8-4 仮払金・仮受金・立替金・預り金
「未確定」か「他人分」かを区別する
仮払金・仮受金・立替金・預り金は、一時的に使うという点が似ています。しかし、判断理由は異なります。
| 判断 | 支払側・資産 | 受取側・負債 |
|---|---|---|
| 内容や金額がまだ確定していない | 仮払金 | 仮受金 |
| 相手が負担すべき金額を一時的に受け払いする | 立替金 | 預り金 |
何に使ったか未確定なら仮払金、誰の負担か確定していて他人分なら立替金。入金内容が不明なら仮受金、預かった目的が明確なら預り金です。
4科目の意味
| 科目 | 分類 | 何を表すか |
|---|---|---|
| 仮払金 | 資産 | 支払ったが、最終的な内容・金額が未確定 |
| 仮受金 | 負債 | 受け取ったが、入金内容・処理科目が未確定 |
| 立替金 | 資産 | 本来は他人が負担する金額を会社が一時的に支払った |
| 預り金 | 負債 | 他人から預かり、後で納付・返金する金額 |
仮払金:概算額を先に渡す
連続ケース:出張旅費の概算払い
取引:9月1日、従業員の出張にあたり、旅費の概算額50,000円を現金で渡した。
出張前は実際の旅費が確定していません。
| 借方科目 | 借方金額 | 貸方科目 | 貸方金額 |
|---|---|---|---|
| 仮払金 | 50,000 | 現金 | 50,000 |
この時点で50,000円全額を旅費交通費にしません。
出張後に精算した
実際の旅費交通費は46,500円で、従業員から残額3,500円が現金で返金されました。
| 借方科目 | 借方金額 | 貸方科目 | 貸方金額 |
|---|---|---|---|
| 旅費交通費 | 46,500 | 仮払金 | 50,000 |
| 現金 | 3,500 |
検算
実費46,500円+返金3,500円=仮払額50,000円
精算後の仮払金残高はゼロです。
実費が仮払額を超えた場合
仮払額50,000円に対し実費が54,000円で、追加4,000円を現金で支払った場合は次の仕訳です。
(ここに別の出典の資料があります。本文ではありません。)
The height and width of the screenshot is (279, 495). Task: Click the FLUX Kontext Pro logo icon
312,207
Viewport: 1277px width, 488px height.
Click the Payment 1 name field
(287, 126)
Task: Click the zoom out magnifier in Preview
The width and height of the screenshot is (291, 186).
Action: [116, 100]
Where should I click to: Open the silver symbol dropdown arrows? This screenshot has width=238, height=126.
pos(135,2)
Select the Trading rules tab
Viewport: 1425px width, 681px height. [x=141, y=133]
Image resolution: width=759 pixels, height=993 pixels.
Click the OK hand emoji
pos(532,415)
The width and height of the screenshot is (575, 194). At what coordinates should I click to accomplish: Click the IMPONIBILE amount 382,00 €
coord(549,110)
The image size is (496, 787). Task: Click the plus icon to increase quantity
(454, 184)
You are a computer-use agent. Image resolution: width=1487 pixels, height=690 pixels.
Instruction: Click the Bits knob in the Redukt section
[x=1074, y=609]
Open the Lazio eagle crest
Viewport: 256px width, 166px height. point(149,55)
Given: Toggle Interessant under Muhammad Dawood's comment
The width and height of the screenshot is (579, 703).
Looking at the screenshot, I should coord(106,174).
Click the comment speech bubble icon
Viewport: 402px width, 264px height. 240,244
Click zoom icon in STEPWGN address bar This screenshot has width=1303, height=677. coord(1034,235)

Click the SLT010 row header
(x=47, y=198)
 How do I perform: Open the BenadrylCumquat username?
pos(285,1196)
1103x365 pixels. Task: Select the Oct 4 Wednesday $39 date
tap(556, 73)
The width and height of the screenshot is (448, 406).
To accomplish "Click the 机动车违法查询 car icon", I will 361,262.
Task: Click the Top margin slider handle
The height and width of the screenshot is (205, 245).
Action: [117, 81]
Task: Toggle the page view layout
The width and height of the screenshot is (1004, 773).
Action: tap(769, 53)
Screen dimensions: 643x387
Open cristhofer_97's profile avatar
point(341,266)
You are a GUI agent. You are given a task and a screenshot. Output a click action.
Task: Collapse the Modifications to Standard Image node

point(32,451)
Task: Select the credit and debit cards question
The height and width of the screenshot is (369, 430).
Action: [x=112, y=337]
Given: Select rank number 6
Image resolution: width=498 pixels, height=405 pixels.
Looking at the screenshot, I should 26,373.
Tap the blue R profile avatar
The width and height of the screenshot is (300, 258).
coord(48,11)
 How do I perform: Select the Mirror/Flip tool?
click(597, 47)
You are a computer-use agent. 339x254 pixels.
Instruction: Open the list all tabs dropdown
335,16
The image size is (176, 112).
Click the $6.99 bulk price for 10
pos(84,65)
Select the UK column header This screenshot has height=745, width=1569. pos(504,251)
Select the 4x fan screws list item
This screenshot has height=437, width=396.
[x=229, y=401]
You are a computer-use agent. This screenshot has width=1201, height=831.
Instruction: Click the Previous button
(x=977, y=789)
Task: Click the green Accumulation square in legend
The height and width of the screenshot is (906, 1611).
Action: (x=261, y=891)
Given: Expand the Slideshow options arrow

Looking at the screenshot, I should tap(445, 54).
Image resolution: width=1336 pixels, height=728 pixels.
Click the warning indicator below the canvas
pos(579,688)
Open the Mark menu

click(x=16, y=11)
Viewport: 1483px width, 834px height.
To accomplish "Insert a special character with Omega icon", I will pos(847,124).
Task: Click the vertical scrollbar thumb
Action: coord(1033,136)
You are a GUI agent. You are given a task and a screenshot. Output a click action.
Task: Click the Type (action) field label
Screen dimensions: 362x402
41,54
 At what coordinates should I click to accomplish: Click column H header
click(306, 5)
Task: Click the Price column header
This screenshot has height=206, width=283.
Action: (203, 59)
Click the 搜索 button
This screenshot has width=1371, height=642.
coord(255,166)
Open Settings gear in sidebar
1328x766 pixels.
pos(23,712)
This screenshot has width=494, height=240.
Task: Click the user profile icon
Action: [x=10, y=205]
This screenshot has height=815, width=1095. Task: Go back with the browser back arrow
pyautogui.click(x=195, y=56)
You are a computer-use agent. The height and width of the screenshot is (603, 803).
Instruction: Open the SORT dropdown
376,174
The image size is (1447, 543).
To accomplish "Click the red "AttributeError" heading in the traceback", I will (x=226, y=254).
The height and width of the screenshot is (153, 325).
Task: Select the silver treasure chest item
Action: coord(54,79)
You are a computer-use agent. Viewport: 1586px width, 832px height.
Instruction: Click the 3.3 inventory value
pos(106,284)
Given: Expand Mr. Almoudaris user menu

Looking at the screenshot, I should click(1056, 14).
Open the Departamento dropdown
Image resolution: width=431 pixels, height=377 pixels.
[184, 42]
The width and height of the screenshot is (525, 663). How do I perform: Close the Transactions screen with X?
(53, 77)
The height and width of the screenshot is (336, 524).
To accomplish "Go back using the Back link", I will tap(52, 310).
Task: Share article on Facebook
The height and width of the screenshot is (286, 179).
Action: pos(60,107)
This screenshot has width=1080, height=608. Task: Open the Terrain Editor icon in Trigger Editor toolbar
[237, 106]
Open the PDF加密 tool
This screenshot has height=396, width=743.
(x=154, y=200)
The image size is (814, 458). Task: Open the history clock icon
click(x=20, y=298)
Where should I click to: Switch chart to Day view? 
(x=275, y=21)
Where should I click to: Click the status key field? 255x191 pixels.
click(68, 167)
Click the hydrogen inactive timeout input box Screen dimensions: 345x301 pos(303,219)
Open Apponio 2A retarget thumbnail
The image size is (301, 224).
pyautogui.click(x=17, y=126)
| 借方科目 | 借方金額 | 貸方科目 | 貸方金額 |
|---|---|---|---|
| 旅費交通費 | 54,000 | 仮払金 | 50,000 |
| 現金 | 4,000 |
仮受金:内容不明の入金
連続ケース:入金内容が分からない
取引:9月10日、内容不明の120,000円が普通預金へ振り込まれた。
| 借方科目 | 借方金額 | 貸方科目 | 貸方金額 |
|---|---|---|---|
| 普通預金 | 120,000 | 仮受金 | 120,000 |
入金があった事実は確定していますが、売掛金回収か、手数料収入か、誤入金かが不明です。内容が判明するまで売上や売掛金を推測して処理しません。
入金内容が判明した
調査の結果、120,000円の内訳は次のとおりでした。
- 売掛金回収:100,000円
- 受取手数料:20,000円
| 借方科目 | 借方金額 | 貸方科目 | 貸方金額 |
|---|---|---|---|
| 仮受金 | 120,000 | 売掛金 | 100,000 |
| 受取手数料 | 20,000 |
普通預金は入金時にすでに増加しています。内容判明時に普通預金をもう一度増やしません。
立替金:他人が負担すべき金額を先に支払う
従業員負担分を会社が立て替えた
取引:従業員が負担すべき資格試験料12,000円を会社が普通預金から支払った。後日、給料から控除する。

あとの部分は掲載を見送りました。